• _DATA_

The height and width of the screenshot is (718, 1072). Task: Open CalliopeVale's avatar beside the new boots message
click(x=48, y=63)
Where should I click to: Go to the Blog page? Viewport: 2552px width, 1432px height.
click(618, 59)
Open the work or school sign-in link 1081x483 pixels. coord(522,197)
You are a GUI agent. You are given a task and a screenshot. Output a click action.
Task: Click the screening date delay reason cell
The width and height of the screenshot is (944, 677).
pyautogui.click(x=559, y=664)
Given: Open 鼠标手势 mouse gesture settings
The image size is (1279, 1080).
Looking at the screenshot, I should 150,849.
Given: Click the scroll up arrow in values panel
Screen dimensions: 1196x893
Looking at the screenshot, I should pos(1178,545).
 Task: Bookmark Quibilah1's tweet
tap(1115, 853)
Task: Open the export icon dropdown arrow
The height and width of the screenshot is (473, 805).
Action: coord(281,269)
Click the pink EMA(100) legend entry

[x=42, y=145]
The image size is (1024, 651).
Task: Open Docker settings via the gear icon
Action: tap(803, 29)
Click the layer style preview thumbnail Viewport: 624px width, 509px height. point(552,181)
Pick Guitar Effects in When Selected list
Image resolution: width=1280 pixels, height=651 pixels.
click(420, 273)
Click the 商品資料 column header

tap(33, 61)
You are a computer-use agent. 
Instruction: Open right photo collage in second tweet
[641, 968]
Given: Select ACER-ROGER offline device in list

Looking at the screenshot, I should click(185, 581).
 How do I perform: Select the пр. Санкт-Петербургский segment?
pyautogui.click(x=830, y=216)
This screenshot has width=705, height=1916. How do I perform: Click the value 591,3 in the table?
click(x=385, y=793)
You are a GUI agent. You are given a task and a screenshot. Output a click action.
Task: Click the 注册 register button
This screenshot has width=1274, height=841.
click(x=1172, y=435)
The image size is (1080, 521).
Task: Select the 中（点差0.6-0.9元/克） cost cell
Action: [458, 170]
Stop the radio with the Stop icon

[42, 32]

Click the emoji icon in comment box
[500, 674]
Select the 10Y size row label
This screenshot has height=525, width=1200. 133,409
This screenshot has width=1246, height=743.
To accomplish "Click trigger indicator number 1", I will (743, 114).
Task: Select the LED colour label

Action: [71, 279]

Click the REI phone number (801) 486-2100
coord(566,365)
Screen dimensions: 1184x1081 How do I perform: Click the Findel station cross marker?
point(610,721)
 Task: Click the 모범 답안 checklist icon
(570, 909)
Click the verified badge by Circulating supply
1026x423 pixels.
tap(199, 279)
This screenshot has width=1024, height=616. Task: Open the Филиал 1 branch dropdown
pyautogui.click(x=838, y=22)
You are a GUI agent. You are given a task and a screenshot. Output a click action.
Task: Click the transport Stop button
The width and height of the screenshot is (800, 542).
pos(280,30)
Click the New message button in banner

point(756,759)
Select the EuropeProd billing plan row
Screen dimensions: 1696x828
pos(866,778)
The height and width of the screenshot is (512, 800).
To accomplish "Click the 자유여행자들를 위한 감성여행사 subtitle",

• _TASK DESCRIPTION_
Within the entries above, count each line holding the string "arrow". Give only the result.

• _OUTPUT BELOW_
2